**Exercise description**. Please write out all the data that follows exactly, without the pictures.

=-=-=

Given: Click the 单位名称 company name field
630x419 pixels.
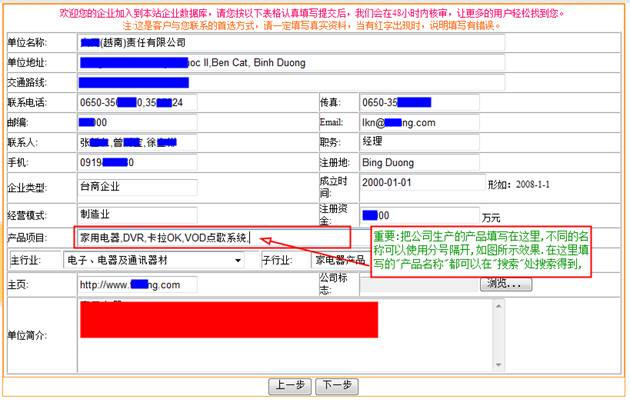Looking at the screenshot, I should click(290, 44).
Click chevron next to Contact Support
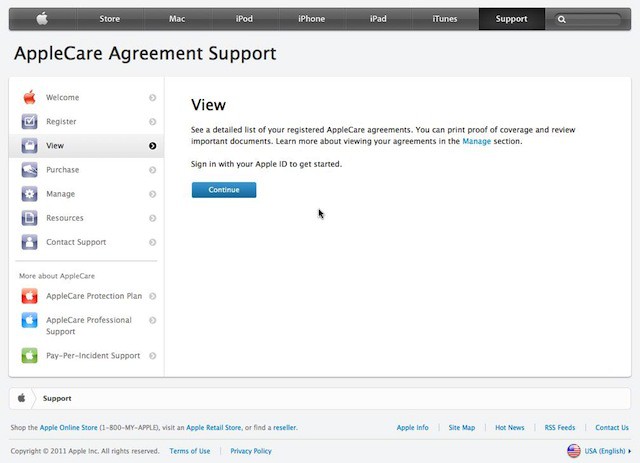This screenshot has width=640, height=463. (152, 242)
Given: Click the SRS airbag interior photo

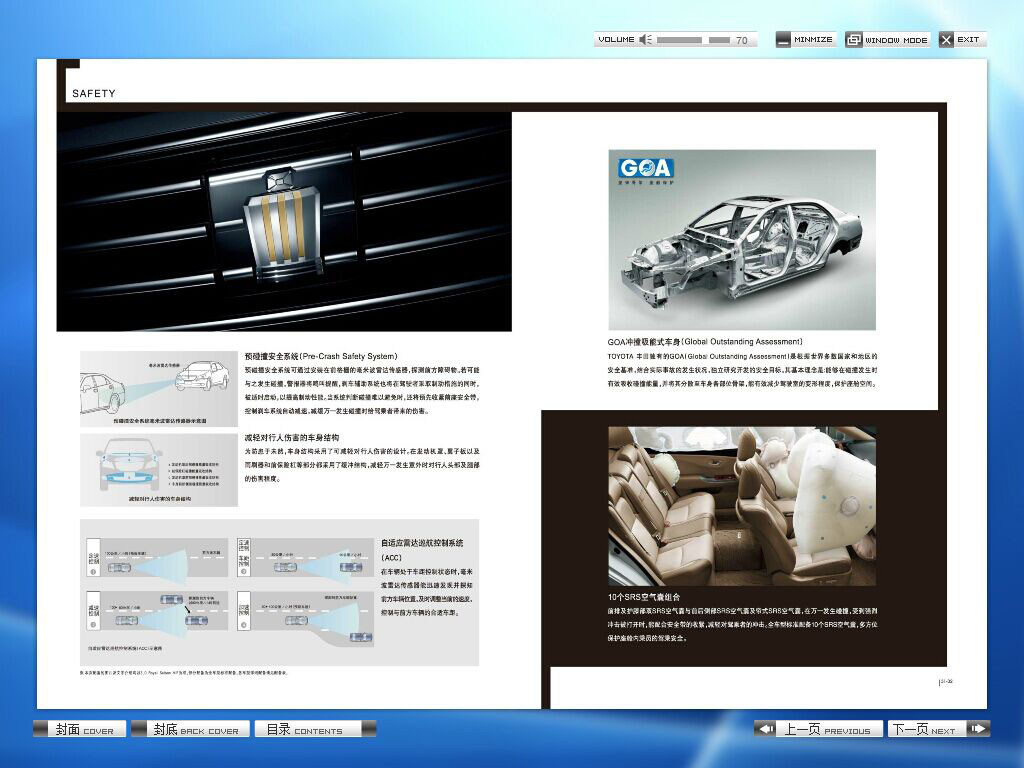Looking at the screenshot, I should coord(741,506).
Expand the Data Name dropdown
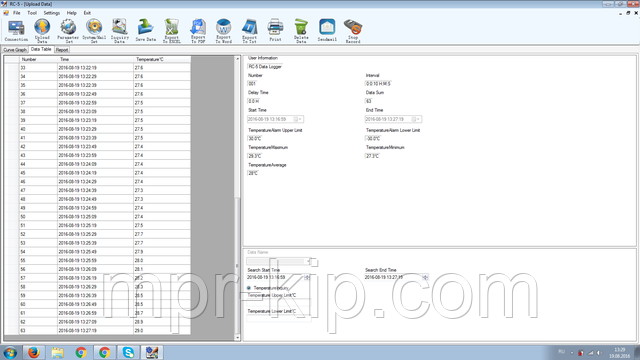640x360 pixels. click(309, 261)
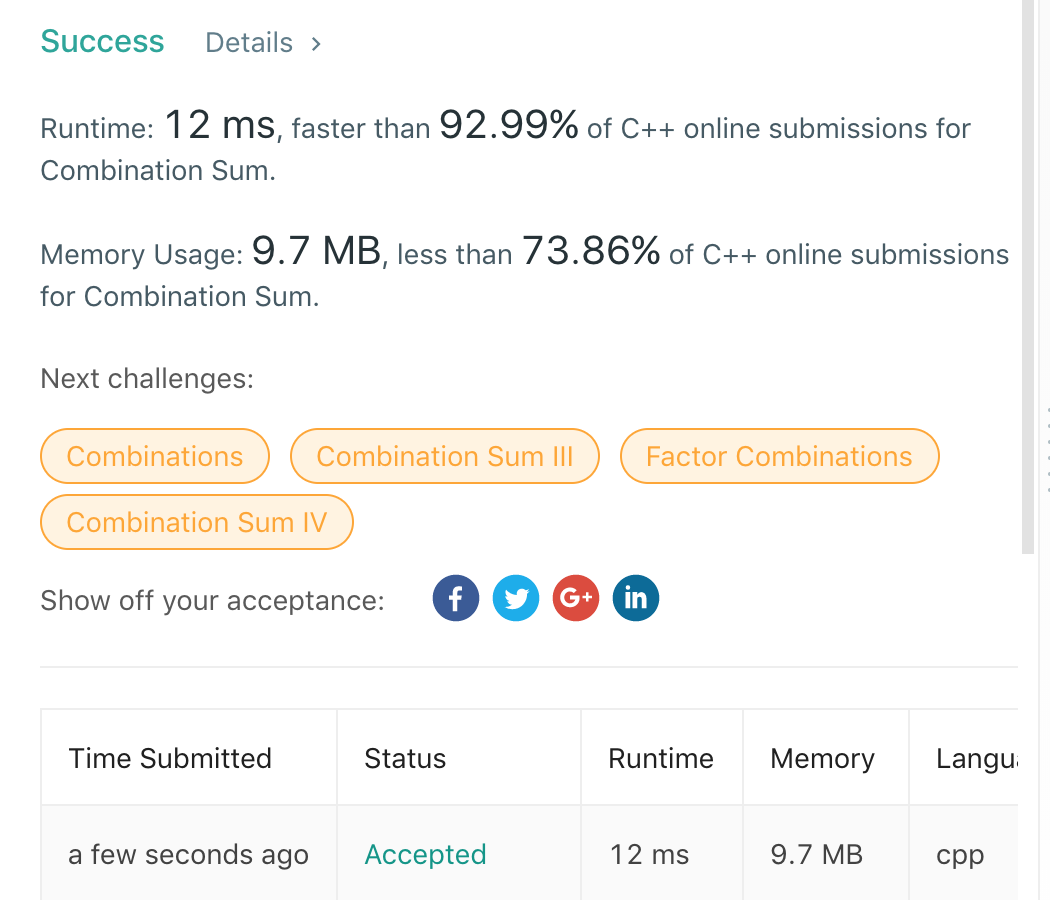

=-=-=

**Output of the exercise**.
Given: Click the 单位名称 company name field
630x419 pixels.
Looking at the screenshot, I should click(290, 44).
Click chevron next to Contact Support
This screenshot has width=640, height=463. (152, 242)
Given: Click the SRS airbag interior photo

Looking at the screenshot, I should coord(741,506).
Expand the Data Name dropdown
640x360 pixels. click(309, 261)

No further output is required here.